The problem:
Please reproduce, word for word, the entries from the line with "The height and width of the screenshot is (422, 563)." through the end of the entries.

Extracted information:
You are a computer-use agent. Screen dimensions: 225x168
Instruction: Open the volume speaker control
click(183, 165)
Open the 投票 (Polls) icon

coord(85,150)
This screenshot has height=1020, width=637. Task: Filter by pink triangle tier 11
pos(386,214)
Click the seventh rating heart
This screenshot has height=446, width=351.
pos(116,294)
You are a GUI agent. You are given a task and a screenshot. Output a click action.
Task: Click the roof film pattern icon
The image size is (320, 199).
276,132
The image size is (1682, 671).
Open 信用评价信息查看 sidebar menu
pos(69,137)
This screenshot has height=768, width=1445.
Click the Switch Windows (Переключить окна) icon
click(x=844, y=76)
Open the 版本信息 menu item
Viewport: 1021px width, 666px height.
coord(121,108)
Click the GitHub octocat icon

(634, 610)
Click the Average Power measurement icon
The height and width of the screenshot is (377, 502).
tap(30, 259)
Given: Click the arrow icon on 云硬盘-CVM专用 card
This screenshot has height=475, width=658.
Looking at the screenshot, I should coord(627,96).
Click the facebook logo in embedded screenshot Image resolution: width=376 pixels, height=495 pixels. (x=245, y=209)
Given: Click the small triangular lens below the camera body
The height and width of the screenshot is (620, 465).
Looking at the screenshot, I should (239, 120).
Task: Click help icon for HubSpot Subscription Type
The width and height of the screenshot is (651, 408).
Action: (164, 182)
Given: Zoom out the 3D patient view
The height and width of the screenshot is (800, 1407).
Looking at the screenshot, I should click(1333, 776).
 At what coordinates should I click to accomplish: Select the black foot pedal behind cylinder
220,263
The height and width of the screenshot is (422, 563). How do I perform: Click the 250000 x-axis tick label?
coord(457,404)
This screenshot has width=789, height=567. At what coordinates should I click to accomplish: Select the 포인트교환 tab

Result of the task:
The height and width of the screenshot is (422, 563). How do I perform: Click the 250000 x-axis tick label?
coord(457,404)
This screenshot has width=789, height=567. At what coordinates should I click to accomplish: Select the 포인트교환 tab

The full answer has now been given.